Late last year everyone was focused on the holidays and enjoying family gatherings and end of year celebrations. There was shopping to do, presents to wrap and unwrap and plans for New Year’s Eve parties, or watching the ball drop in Times Square on TV. People were enjoying themselves and in the midst of the winter’s long nights there existed a peaceful realm. Fast forward to four months later and the world as we know it has been changed completely, perhaps never to return to ‘normal’ again. Much of the population is under stay-at-home orders, restaurants are closed (except for takeout and delivery) and unemployment is rising rapidly. For college students, the coronavirus crisis hit like a tidal wave. They were sent home from their dorms and on-campus learning was replaced by class lectures over Zoom. Current enrollees and recent graduates began worrying about how they could pay their debts.
Educational Implications of Closing the Colleges
The decision to send everyone home resulted in a cascade of educational implications. Most schools issued the leave campus order in mid-March, roughly in the middle of the tsp cleaner. Instead of interactive in-person learning, students are now offered sterile lectures broadcast over Zoom. There was no opportunity for attending science labs, sharing learning experiences with peers or going to educational or social enrichment events. The college experience is stripped of its value and soon became exactly equated with its much less expensive, much less valuable online learning alternatives.

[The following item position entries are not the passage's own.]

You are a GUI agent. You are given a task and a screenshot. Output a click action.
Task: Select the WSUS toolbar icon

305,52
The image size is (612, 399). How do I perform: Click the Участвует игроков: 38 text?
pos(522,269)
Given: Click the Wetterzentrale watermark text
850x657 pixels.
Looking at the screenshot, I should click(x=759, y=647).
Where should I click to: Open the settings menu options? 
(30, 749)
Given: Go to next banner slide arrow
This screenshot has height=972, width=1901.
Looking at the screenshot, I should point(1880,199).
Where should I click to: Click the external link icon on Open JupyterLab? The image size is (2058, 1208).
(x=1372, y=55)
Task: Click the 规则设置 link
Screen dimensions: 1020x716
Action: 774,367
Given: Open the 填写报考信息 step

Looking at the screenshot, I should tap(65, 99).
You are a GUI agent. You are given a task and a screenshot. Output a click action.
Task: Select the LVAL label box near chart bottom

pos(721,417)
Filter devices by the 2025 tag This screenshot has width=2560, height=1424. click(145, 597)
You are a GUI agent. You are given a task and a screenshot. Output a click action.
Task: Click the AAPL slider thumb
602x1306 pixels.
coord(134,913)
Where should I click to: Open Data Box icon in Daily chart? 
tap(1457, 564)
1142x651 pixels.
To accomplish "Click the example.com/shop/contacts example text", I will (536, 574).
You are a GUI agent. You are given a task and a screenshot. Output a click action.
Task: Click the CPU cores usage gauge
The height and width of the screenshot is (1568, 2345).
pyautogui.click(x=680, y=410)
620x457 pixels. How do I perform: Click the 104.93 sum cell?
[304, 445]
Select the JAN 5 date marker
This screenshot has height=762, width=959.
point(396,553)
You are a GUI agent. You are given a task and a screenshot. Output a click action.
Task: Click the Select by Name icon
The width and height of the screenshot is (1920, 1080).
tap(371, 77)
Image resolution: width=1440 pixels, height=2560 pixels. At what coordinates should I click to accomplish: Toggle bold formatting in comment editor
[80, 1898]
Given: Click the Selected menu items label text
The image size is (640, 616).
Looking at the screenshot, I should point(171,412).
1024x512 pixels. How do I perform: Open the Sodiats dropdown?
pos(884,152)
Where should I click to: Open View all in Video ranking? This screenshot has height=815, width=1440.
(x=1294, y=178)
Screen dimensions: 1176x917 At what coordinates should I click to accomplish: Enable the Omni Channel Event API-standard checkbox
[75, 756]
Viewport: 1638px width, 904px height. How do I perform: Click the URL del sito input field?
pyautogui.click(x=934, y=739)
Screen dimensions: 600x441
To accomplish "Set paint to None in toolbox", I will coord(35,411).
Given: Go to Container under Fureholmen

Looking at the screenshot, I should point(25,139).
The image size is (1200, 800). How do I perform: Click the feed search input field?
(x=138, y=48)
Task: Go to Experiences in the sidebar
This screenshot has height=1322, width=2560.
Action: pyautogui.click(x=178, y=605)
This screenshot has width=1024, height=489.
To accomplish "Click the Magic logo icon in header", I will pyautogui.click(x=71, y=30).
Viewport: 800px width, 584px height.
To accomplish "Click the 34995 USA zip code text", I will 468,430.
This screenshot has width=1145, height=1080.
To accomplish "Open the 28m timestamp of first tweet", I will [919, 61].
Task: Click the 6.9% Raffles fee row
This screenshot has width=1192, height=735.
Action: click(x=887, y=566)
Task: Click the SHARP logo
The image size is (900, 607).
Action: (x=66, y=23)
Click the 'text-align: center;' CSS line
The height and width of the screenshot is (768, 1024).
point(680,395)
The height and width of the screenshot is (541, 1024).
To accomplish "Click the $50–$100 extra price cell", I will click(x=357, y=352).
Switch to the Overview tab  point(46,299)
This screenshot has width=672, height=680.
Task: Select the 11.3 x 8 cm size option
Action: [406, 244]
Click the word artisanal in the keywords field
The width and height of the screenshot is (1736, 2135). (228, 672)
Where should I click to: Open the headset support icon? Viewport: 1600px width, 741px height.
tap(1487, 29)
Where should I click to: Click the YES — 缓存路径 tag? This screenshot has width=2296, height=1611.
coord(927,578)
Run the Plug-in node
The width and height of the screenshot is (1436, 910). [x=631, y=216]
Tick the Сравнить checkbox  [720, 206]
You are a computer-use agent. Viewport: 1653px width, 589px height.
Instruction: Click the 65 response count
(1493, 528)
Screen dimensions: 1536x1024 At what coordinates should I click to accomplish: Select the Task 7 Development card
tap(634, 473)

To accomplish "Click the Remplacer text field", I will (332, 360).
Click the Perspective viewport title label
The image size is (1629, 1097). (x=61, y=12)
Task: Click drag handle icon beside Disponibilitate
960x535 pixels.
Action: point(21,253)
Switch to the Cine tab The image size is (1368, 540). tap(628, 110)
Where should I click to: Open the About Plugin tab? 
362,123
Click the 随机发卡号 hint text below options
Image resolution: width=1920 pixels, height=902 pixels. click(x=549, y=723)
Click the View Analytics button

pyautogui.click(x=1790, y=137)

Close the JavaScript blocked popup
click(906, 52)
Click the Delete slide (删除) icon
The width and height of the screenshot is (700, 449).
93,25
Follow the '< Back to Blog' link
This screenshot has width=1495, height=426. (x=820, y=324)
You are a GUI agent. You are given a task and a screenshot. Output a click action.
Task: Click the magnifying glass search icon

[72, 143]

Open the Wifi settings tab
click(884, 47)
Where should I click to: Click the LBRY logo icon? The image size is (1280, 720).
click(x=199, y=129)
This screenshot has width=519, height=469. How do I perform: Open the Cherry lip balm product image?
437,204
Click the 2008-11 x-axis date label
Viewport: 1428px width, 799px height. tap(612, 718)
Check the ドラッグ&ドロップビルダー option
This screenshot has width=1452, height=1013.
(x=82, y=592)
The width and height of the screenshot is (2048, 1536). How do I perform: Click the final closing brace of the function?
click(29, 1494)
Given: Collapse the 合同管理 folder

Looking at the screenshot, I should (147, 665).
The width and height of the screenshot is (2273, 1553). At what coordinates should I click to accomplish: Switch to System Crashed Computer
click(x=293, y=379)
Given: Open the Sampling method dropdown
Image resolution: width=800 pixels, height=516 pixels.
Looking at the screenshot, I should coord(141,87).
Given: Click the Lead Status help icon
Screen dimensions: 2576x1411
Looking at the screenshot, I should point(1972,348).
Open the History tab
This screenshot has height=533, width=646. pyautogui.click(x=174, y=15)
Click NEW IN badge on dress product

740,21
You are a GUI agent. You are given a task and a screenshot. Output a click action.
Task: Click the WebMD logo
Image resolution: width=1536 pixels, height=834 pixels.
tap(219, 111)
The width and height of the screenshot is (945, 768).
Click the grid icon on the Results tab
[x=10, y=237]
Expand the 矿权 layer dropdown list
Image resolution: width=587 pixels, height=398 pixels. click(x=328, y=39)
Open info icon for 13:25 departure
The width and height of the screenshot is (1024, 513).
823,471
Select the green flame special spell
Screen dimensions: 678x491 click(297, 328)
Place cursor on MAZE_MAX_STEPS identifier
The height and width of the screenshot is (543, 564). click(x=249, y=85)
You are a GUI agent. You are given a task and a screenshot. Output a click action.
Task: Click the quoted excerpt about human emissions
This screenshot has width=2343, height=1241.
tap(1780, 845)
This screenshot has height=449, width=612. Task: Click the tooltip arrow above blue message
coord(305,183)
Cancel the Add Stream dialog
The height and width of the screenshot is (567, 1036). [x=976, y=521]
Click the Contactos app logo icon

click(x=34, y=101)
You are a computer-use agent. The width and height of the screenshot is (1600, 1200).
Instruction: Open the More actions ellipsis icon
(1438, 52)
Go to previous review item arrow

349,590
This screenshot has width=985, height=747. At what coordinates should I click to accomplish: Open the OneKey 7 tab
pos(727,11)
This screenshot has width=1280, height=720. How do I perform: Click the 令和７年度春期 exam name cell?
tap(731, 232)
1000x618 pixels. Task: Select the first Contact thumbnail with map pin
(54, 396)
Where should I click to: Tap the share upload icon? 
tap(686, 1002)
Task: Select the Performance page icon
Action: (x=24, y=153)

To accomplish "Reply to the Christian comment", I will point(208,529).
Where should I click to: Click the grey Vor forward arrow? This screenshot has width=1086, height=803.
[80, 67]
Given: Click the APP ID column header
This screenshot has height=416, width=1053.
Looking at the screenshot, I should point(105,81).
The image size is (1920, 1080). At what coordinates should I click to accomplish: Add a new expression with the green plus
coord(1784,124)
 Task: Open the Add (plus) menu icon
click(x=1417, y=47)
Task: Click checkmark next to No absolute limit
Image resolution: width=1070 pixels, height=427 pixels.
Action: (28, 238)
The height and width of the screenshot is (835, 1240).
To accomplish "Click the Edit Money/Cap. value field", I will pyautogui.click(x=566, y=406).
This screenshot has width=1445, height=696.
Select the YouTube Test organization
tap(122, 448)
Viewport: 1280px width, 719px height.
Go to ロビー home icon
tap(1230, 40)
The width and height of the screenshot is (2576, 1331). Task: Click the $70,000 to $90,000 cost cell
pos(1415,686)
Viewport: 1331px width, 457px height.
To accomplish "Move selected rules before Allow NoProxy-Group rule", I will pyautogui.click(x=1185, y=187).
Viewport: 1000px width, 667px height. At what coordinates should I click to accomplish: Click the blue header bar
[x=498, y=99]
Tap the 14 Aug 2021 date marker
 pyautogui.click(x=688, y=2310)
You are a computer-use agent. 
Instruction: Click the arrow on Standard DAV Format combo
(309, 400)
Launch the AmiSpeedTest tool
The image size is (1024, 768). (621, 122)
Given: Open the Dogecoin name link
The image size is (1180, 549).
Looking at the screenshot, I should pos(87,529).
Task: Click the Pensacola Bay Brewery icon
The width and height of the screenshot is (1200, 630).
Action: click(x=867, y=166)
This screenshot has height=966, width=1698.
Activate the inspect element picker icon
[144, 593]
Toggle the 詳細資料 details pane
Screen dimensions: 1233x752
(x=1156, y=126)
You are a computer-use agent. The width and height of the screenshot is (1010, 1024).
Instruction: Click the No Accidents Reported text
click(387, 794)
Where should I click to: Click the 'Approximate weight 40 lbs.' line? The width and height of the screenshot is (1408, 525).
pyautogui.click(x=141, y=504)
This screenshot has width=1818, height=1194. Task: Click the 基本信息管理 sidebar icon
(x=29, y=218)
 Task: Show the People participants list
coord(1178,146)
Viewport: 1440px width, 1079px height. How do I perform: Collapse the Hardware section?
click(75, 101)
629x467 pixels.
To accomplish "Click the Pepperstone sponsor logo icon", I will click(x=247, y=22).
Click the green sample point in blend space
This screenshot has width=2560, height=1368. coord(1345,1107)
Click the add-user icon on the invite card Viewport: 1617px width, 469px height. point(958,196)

Refunds for Housing, Meal Plans and Parking Fees
Many attending universities have paid for their housing, meal plans, and parking fees for the full Spring semester. Since the colleges and universities have not provided those services under their contract, parents and students are asking that all money paid for the unused portion of the housing, parking, and meal plans be refunded. The prorated portion to be refunded would be dependent on when the dorm was vacated. Many schools have already agreed to refund the unused portions of these fees. Amazingly, a number of others are refusing to address the issue at all. Some universities are very reluctant to issue any refunds since auxiliary income is an important part of their revenue stream. Institutions that refuse to make these specific refunds are likely to face class action lawsuits.
Providing Refunds or Reducing Tuition and Fees
With education costs soaring year after year, most students have to take out substantial loans to pay for their tuition and associated fees. In addition to federal loans, students and their parents often sign promissory notes on private loans too. Now, with educational institutions moving to a remote learning model, they are questioning the value of the education being delivered now. A common feeling is that Zoom university is not worth $40,000 per year. Parents and students around the country are petitioning for refunds and a reduction in tuition fees when online learning is the only offering. Students cite the vast differences in the cost of in-person vs. online classes and the reduced quality of the offering. Unfortunately, colleges and universities are pushing back on these requests and almost uniformly offering no tuition or fee reductions at all.